Ces derniers temps, Bernard Tapie, qui lutte contre un cancer de l’estomac et de l’œsophage, se montrait peu en public. Il a pourtant accepté de rencontrer les élèves de l’émission « Au Tableau », qui sera diffusée le 17 novembre à 21 heures sur C8. Et l’homme d’affaires, aujourd’hui âgé de 75 ans, y apparaît plutôt en forme. « Le cancer, c’est un combat. […] Il faut bouger. Quand quelqu’un a des cellules méchantes, il faut que les bonnes cellules aient la pêche pour les attaquer », explique Bernard Tapie aux enfants de la classe.

L’ancien président de l’OM – qui a gagné la Ligue des Champions en 1993 et parle forcément football – a un message à leur faire passer. « Il faut croire en son destin, il faut croire au lendemain, c’est indispensable. Vraiment, il faut vous mettre ça dans la tête. Dans les moments les moins faciles, il faut se dire ‘ça va passer' », affirme-t-il haut et fort, assurant ne pas « du tout avoir peur de la mort », ecrit Lafranceinsoumise.fr

« Vous raterez de temps en temps mais tentez »

Revenant sur sa carrière, Bernard Tapie regrette qu’en France avoir de l’ambition soit un peu mal vu et que « l’on parle plus des échecs que des réussites ». « Ayez confiance en vous. Et tentez. Vous raterez de temps en temps mais tentez. Il n’y a rien de pire qu’une vie où on n’a rien essayé », lance également l’ancien ministre de la Ville de François Mitterrand.

Que les [immigrés] se mettent en grève un mois et vous allez voir qu’on va les aimer davantage

La politique, il semble en être revenu. Définitivement. Regrette-t-il d’en avoir fait, lui demande un élève. Bernard Tapie hésite, puis répond : « J’ai du mal à ne pas dire oui. Si c’était à refaire, je ne le referais pas.
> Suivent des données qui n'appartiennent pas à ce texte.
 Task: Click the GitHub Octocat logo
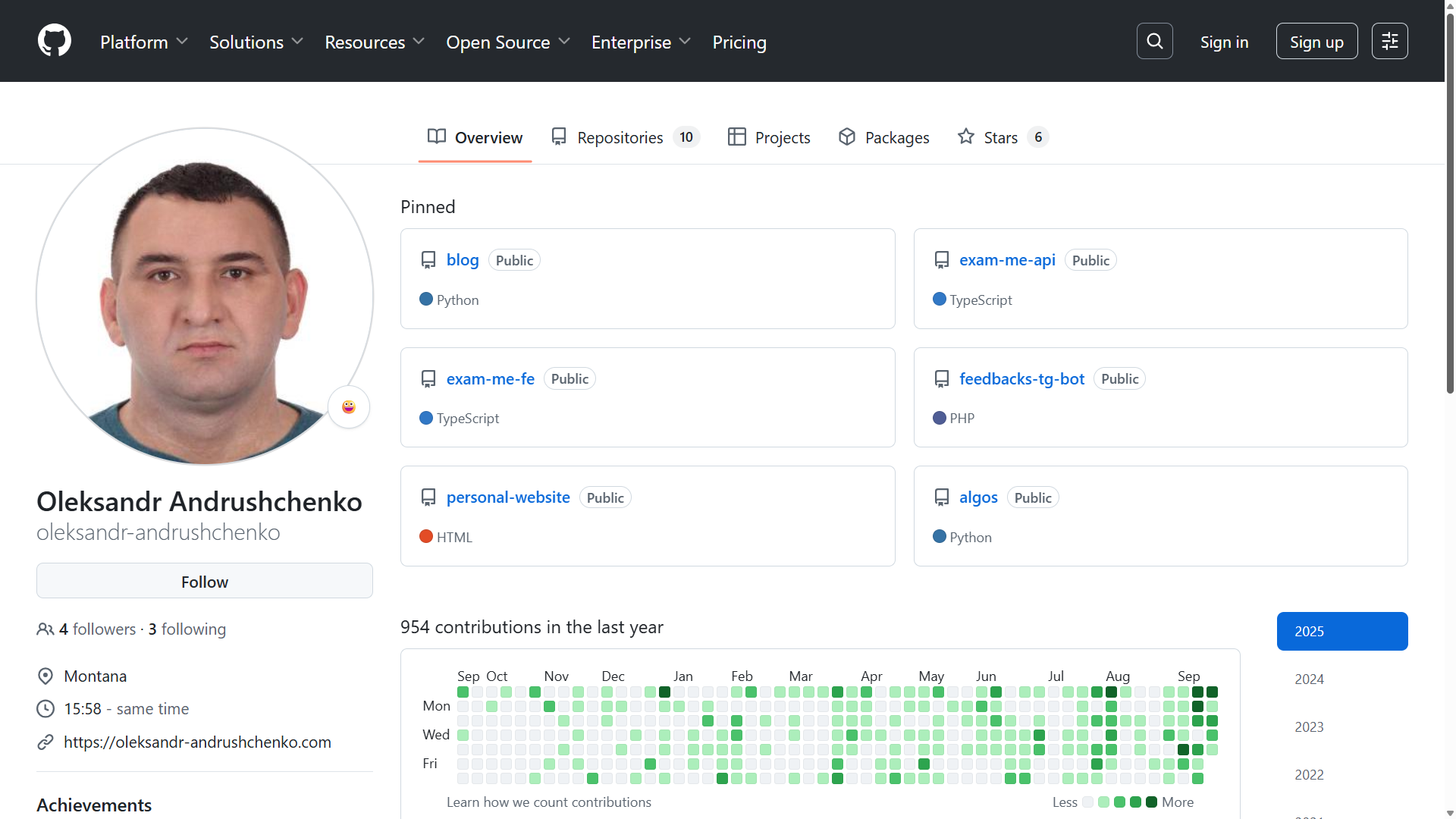pyautogui.click(x=54, y=40)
Mais maintenant que je l’ai fait, je ne le regrette pas. » S’il se prête à quelques petits « jeux », il refuse tout de fois de prendre part à celui consistant à classer des responsables politiques – dont Nicolas Sarkozy – dans les catégories « copain » ou « pas copain ». « Non, ça je ne peux pas le faire et je ne veux pas le faire. »

En 1992, l’élu avait qualifié les électeurs du Front national de « salauds » ; en 2014 sur iTélé, il disait les trouver « stupides ». Aujourd’hui, Bernard Tapie assume le premier des deux termes : « Je le pense. On ne peut pas dire qu’un dirigeant politique est quelqu’un de pas bien et que ceux qui votent [pour lui] ne sont pas comme lui. » A ses yeux, le désormais Rassemblement national est un parti qui « dénonce », mais « n’apporte aucune solution ». Et aux immigrés en situation régulière, Bernard Tapie fait une suggestion : « Qu’ils se mettent en grève un mois et vous allez voir qu’on va les aimer davantage. Dans les hôpitaux, les écoles, les services publics, sur les chantiers, il n’y [aurait] plus rien qui marche. »
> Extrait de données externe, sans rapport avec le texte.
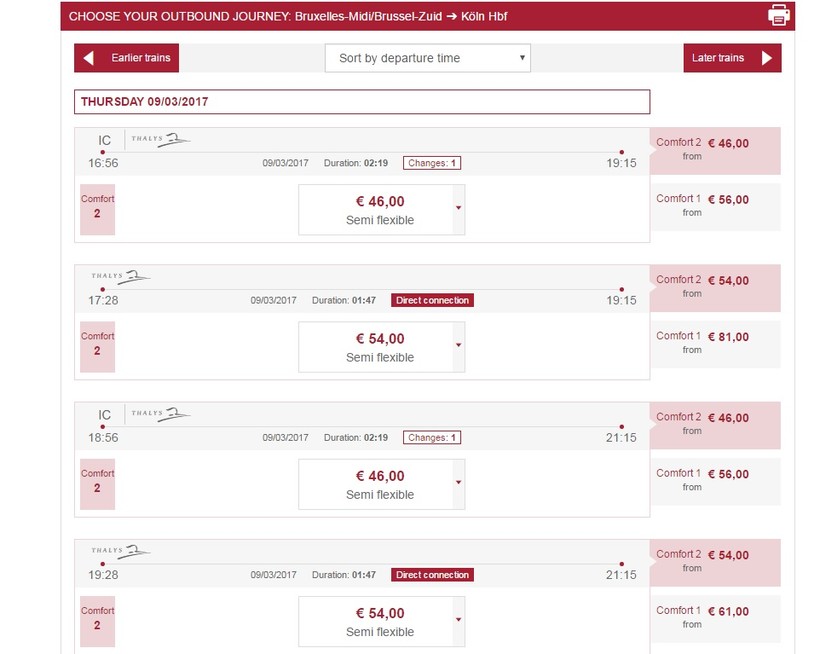Click the Thalys logo on the 17:28 train

pos(120,276)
Un prochain retour sur scènе

La maladie pourrait être au cœur de son activité future. En effet, au contact du corps médical dans les hôpitaux publics, Bernard Tapie dit avoir découvert des « choses formidables », comme « le courage du personnel et leur disponibilité à vouloir soigner les gens », mais aussi un « gros défaut » : celui de « traiter les malades comme des numéros, comme des gens incapables de comprendre ».

« Ce que j’ai envie de faire maintenant c’est de passer du temps auprès des corps médicaux et des gens malades pour les aider à passer cette phase difficile », poursuit-il, annonçant également dans cette émission qu’il travaille sur une nouvelle pièce de théâtre et qu’il va donc prochainement « remonter sur scène ».